The Tudor era in the 16th century brought revolutionary changes. The Protestant Reformation, peasant rebellions, and waves of religious refugees from the continent, brought new skills and enterprises with them. Cromwell brought civil war and churned life in general but after the restoration in 1660, Norwich had its economic golden age.

In the 17th and 18th centuries the Norwich area had its share of civic and social upheavals. Jacobitism, Whigs and Tories, plagues, dissents and reforms had generated a metropolitan if not cosmopolitan culture and sophisticated politics. Intellectual life flourished and the city billed itself as "The Athens of England."
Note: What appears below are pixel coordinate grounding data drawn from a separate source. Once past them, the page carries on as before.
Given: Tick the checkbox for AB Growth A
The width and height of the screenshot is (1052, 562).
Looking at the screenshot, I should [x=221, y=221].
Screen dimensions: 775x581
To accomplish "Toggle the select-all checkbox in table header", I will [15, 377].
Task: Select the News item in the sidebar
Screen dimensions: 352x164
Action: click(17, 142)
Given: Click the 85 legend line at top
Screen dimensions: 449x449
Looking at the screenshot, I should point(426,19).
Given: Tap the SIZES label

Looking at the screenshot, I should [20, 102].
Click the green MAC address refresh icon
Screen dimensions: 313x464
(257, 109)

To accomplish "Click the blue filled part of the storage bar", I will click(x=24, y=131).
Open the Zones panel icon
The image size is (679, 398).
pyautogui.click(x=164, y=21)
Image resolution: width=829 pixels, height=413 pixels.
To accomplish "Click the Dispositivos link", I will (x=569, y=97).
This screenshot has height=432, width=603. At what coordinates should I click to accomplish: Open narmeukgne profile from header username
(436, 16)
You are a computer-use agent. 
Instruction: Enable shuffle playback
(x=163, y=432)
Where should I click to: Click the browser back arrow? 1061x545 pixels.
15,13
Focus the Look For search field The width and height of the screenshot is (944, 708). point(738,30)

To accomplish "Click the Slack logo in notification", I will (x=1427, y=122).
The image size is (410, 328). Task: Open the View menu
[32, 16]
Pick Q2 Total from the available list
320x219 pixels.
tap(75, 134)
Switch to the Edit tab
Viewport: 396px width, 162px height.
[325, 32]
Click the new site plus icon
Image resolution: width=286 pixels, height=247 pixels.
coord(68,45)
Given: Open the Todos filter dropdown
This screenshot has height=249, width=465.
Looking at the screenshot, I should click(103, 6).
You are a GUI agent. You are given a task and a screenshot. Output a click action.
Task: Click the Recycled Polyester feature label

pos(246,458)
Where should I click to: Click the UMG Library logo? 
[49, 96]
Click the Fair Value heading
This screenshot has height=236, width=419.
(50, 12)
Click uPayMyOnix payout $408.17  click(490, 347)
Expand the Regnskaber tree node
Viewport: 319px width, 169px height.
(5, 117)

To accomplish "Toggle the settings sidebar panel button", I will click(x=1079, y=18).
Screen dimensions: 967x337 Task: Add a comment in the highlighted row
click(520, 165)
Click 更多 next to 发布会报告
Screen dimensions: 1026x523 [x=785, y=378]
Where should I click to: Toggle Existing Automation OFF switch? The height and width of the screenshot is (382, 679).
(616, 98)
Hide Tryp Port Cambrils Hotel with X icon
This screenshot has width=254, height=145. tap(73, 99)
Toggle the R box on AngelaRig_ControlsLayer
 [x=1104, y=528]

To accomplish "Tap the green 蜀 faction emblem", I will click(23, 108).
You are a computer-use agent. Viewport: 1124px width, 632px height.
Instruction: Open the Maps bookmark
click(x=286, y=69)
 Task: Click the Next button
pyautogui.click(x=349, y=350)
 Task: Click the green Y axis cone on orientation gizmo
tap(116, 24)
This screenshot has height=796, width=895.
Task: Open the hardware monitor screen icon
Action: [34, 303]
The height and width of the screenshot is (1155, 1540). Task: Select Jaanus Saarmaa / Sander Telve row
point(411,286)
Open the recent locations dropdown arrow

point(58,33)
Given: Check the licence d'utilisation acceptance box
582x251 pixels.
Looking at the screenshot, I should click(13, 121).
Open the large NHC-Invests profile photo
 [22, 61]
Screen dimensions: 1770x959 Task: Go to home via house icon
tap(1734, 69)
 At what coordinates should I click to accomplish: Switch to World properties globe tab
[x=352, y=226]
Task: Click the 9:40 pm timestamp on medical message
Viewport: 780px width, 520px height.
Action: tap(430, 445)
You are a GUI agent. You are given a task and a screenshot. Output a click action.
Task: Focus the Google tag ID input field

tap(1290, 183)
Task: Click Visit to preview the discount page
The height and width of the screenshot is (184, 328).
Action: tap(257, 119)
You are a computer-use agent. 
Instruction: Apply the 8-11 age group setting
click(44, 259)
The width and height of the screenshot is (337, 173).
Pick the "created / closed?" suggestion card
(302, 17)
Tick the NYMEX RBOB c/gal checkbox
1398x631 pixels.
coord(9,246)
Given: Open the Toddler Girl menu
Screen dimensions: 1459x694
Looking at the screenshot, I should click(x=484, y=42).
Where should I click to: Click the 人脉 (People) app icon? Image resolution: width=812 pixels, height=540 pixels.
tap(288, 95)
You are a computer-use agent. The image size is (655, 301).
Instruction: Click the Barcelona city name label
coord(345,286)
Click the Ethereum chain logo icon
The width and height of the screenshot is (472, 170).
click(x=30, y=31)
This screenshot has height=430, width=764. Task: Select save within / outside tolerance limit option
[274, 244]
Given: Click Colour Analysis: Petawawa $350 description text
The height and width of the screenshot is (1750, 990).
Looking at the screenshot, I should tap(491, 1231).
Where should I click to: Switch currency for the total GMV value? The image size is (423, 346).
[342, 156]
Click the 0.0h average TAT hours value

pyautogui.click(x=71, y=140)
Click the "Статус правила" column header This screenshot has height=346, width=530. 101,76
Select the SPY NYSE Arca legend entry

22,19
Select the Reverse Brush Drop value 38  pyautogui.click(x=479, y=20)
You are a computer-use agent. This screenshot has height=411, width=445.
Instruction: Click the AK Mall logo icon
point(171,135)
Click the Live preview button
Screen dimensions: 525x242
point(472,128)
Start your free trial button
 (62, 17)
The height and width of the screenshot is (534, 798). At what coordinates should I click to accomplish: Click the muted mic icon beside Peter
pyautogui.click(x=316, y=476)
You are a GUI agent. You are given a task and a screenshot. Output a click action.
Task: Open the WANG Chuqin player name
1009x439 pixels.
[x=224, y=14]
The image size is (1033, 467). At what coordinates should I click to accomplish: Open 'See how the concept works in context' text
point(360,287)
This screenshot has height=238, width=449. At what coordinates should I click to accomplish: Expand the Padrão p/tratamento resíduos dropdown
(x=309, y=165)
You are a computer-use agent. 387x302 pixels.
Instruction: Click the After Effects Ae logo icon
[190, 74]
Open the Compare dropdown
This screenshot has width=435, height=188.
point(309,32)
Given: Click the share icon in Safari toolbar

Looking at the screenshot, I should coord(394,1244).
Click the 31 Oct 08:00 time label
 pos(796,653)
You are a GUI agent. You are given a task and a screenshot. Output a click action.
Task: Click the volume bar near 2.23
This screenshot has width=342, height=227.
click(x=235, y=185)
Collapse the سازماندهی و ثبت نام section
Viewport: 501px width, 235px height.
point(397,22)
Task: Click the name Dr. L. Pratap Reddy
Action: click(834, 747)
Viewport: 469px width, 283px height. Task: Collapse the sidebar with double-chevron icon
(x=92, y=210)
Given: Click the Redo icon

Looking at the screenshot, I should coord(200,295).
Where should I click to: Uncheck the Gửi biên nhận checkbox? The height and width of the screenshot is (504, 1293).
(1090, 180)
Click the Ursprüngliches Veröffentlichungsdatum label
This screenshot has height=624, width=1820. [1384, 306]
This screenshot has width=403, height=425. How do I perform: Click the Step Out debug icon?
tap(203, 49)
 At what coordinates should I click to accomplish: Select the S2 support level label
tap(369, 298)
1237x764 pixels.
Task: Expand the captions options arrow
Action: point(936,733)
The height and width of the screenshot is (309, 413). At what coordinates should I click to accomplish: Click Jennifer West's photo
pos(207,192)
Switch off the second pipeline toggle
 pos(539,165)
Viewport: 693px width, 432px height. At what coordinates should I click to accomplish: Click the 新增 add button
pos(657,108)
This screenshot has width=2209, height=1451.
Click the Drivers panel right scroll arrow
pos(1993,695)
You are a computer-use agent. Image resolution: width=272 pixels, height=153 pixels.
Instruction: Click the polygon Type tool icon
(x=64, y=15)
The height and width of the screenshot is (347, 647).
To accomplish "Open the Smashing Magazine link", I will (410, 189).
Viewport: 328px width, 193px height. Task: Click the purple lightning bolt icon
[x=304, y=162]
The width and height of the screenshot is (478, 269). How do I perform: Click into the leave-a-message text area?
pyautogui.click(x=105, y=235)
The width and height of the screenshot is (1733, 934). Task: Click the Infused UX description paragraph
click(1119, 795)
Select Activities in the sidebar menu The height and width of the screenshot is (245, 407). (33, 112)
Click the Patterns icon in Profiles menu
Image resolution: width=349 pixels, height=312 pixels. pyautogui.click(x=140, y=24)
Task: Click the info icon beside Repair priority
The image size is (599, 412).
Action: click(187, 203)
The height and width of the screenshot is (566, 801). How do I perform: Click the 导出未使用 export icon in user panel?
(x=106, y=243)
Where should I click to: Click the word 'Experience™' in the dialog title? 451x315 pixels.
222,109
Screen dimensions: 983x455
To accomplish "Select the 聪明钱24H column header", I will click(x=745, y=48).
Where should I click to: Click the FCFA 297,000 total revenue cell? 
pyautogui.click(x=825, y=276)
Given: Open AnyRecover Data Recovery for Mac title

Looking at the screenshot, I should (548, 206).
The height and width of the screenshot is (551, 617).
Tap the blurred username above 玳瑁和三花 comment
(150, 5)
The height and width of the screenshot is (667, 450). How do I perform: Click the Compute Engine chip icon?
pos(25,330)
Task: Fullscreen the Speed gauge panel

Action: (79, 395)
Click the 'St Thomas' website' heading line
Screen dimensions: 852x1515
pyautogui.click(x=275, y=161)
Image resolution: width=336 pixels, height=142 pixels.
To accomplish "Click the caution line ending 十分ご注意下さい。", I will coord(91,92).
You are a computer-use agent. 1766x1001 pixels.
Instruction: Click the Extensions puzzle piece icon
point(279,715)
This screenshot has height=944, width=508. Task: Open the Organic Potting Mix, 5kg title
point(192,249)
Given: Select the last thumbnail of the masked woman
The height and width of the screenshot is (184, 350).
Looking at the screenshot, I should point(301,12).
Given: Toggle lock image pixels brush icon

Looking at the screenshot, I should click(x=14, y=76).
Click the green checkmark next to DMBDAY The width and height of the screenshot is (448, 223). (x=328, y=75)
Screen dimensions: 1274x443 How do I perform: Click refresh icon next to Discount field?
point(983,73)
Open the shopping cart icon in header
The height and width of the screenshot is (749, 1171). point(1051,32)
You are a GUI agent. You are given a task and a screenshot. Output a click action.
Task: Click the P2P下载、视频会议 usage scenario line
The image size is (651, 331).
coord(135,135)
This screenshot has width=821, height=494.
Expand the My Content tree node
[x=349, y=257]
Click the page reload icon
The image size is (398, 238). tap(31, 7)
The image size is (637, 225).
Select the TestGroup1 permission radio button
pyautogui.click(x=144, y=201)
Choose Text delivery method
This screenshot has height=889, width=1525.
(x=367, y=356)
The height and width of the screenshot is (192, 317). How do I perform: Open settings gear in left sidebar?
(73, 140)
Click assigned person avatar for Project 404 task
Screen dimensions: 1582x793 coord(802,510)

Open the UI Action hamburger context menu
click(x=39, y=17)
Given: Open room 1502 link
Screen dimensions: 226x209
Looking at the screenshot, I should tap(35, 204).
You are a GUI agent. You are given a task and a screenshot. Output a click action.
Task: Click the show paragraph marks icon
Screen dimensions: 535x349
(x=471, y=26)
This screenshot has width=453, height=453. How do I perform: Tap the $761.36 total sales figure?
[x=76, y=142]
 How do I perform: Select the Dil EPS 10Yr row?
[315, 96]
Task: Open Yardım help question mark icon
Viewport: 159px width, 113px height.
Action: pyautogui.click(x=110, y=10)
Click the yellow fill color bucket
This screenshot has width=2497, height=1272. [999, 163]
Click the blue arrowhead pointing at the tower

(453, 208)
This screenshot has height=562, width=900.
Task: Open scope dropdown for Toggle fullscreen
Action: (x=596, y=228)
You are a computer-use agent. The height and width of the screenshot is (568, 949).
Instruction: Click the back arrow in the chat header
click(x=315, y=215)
Life in Norwich in the 19th century showed marked improvement. The first public library opened in 1857. The Chapelfield Public Park opened in 1852 and Mousehold Heath in 1886. The Roman Catholic Cathedral of St. John the Baptist was built in 1884. The Castle Museum in the Norman Castle opened in 1894, the Royal Arcade in 1899.

Norwich is a blend of the medieval and modern. Come and visit Elm Hlll, the Forum, the Plantation Gardens, Strangers Hall, the Wensum River Walk, the Museum of Norwich, restaurants and pubs from the 15th century, and a market square that has been operating for 900 years. Like William, come, conquer and be conquered.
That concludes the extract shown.